4) Once your money is raised, your whole class becomes sculptors. Discuss the criteria of the project, then turn the artists loose to make sketches of their proposed sculpture. Pair each of the students up. One model’s while the other draws, then they switch. If time permits, rough 3D models can also be made. Have students write their names on the BACK of their sketch.
5) These sketches are then put up so the commissioning body (the class) can vote on which one they’d like to build. Once the Commissioning body has chosen the sculpture and approved the artist’s ideas for the project, they will give the sculptor an “advance” on payment in order for him or her to get the sculpture started. Discuss with the class what the artist needs money for (the costs of materials, to pay a model, etc.)
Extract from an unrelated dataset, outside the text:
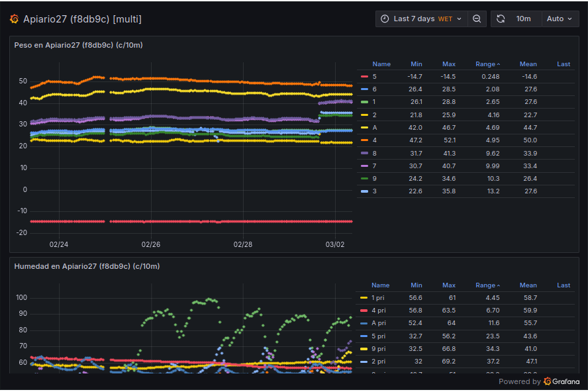This screenshot has width=588, height=392.
Task: Click the Grafana logo in dashboard header
Action: 14,19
6) Sculptors begin! As a class, build an armature our of wood and chicken wire, give your armature“form” with taped on balls of newspaper, and create the surface with 4 layers of papier mâche. Make the last layer out of all white, or all brown paper. Finish the wet papier mâche surface with sand, or add to dry papier mâche a layer of plaster of Paris, or acrylic paint. Install your sculpture in a prominent location in the school (even if temporary) and be sure to get local press coverage for your opening celebration.
Visit the Farragut
Explain that the memorial to Admiral David Glasgow Farragut was Saint-Gaudens’ first major commission. It brought him notoriety, and allowed him to get many more commissions and to get married. An image of the Farragut monument can be seen at the webpage below.
Glossary
Commissioner: an official chosen by an association to exercise broad administrative or judicial authority. An art commissioner would choose the artist to execute the piece of art work they wanted done.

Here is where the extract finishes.